# ENUNCIADO
Prossiga o texto sobre Snowden e a reportagem do The Independent a partir da última frase apresentada.

# TEXTO DADO
24/8/2013, [*] Glenn
Greenwald, The Guardian, UK
Traduzido
pelo pessoal da Vila
Vudu
Sede da GCHQ (a "poodle" inglesa da NSA), nos arredores de Cheltenham. |
O
jornal The Independent publicou matéria hoje –
cujo conteúdo, como o jornal diz repetidas vezes, viria de “documentos obtidos
da Agência Nacional de Segurança dos EUA por Edward Snowden” – na qual revela
que:
(...)
britânicos dirigem uma estação secreta de
monitoramento no Oriente Médio para interceptar e processar vastas quantidades
de e-mails,
chamadas telefônicas e tráfego na web a serviço de
agências de inteligência ocidentais.
É
a primeira vez que o The
Independent publica qualquer revelação supostamente extraída de
documentos da ASN-EUA, e esse é o tipo de “revelação” que os jornalistas que
trabalham diretamente com Edward Snowden têm cuidadosamente evitado até o
momento.
A
pergunta óbvia é: quem é a fonte dessa “revelação”? Hoje cedo, Snowden disse que quer deixar bem claro que
a fonte do The Independent não
é ele:
Edward Snowden |
Jamais
falei com, trabalhei com, ou forneci qualquer tipo de material jornalístico ao
jornal The
Independent. A meu pedido, todos os jornalistas com os quais trabalhei
têm sido criteriosos e têm cuidado atentamente para que só se revelem
informações que devam ser de conhecimento público e que não ponham em perigo
nenhuma pessoa e nenhum local. Pessoas em todos os níveis da sociedade até e
inclusive o presidente dos EUA reconheceram a contribuição desse critério e
desse cuidado com as revelações, para um necessário debate público, e muito nos
orgulhamos de que sempre tenha sido assim.

# DADOS ARMAZENADOS
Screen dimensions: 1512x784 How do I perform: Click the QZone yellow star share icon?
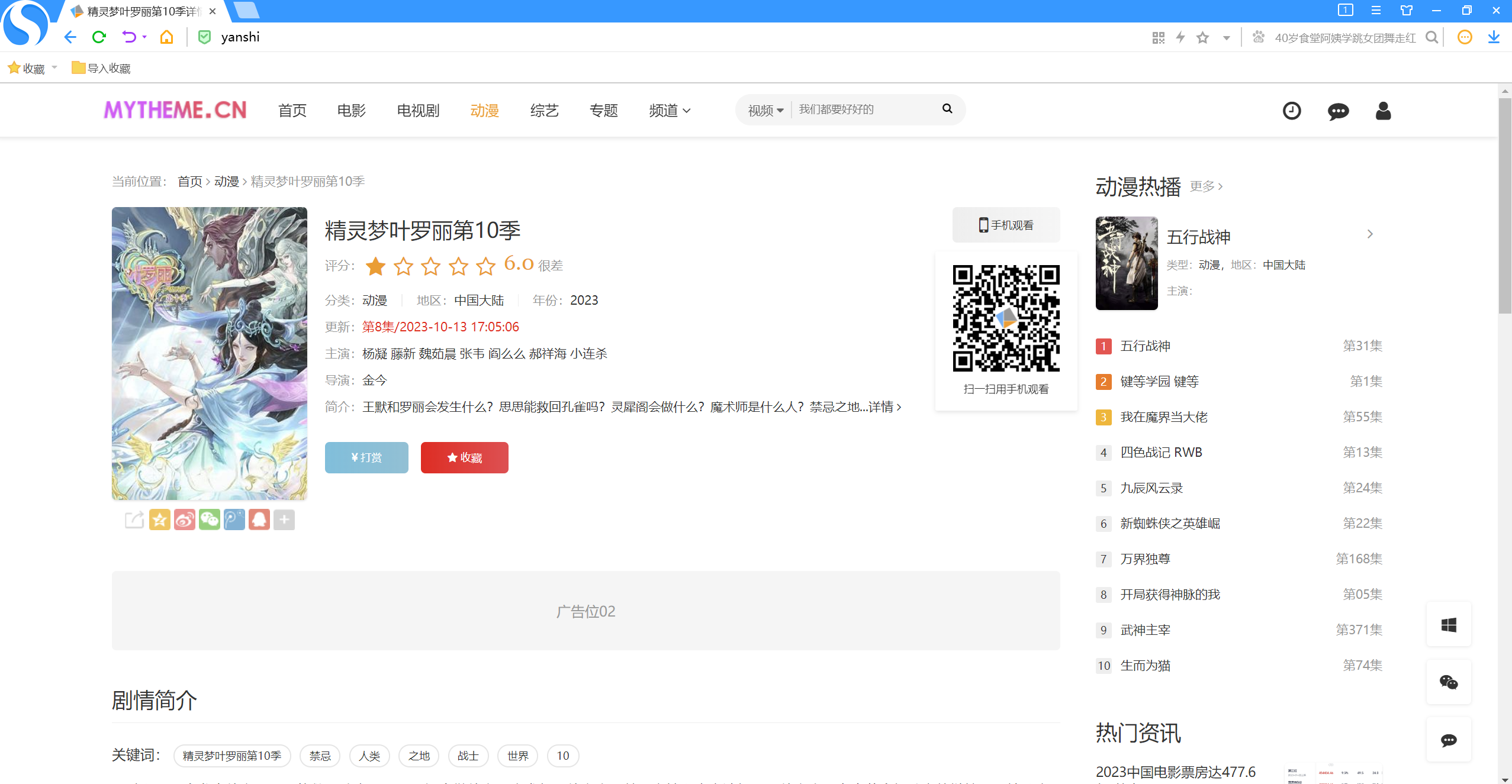[160, 520]
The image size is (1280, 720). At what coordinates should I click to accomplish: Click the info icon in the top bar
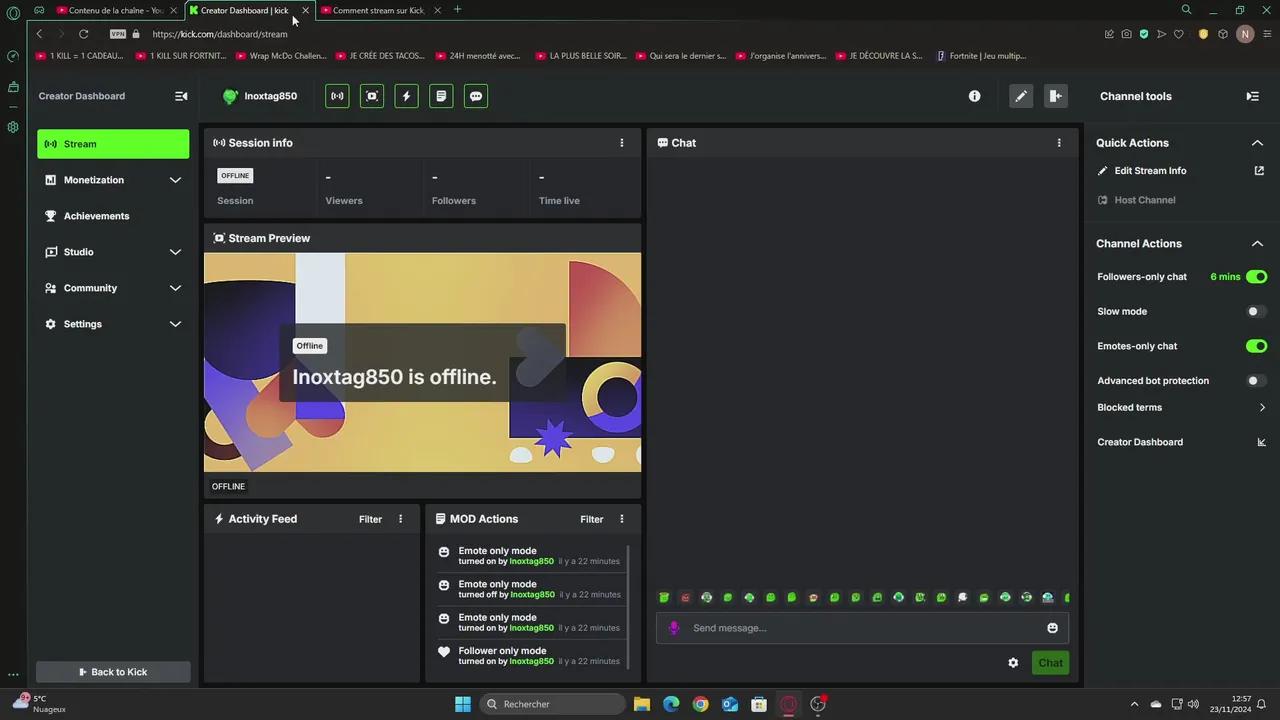pyautogui.click(x=974, y=95)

# RESPOSTA DA TAREFA
Tudo
faz crer que o governo britânico tenta agora criar a impressão de que as
revelações publicadas no The Guardian e no Washington Post
seriam danosas. Para “demonstrá-lo”, vaza para o The Independent
informação intencionalmente danosa, atribuindo-a a outros.
O
governo britânico tem de explicar o raciocínio que o levou à decisão de vazar
informação que, se fosse vazada por cidadão privado, o governo britânico
processaria o vazador por prática de ato criminoso.
Em
outras palavras: exatamente quando há grande escândalo contra a exploração
abusiva e ilegal, pela Grã-Bretanha, de sua “Lei para o terrorismo” [orig.
Terrorism Act] – com a opinião pública contra o uso dessa lei para deter
David Miranda – e exatamente quando o governo britânico tenta convencer um
tribunal de que haveria graves perigos à segurança pública naqueles documentos,
aí, repentinamente, aparece num jornal o tipo de vazamento “perfeito” que serve
ao argumento do governo britânico, mas jamais aconteceu.
Isso
é o que Snowden faz questão de deixar bem claro: apesar da tentativa, pelo The Independent, de
fazer crer que assim seja, ele, Snowden, não é a fonte em que se baseia a
matéria hoje publicada. Assim sendo, quem é a fonte?
O
governo dos EUA já várias vezes usou essa tática: atacar agressivamente os que
revelem informação incriminante ou embaraçosa sobre o governo, em nome de
proteger a santidade da informação sigilosa, enquanto, ao mesmo tempo, o próprio
governo vaza fartamente informação secreta, sempre que o vazamento serve aos
seus interesses políticos.
Outra
questão a discutir, sobre o artigo do The
Independent: ali
se sugere fortemente que haveria algum acordo para restringir a publicação em
curso, pelo The Guardian, de
documentos da Agência Nacional de Segurança. Falando em meu próprio nome, quero
deixar bem claro o seguinte: Não firmei, não tenho conhecimento e não estou
submetido a nenhum tipo de acordo que imponha qualquer limitação ao tipo de
divulgação que estou dando àqueles documentos. Jamais, em nenhum caso, aceitaria
quaisquer limitações. Como já disse várias vezes, táticas de abuso e de
intimidação, do tipo a que todos assistimos essa semana, não me deterão no
trabalho que estou fazendo e não deterão os que estão trabalhando comigo. Estou
trabalhando pesado em várias novas matérias sobre a Agência de Segurança
Nacional e pretendo publicá-las no momento em que estiverem concluídas.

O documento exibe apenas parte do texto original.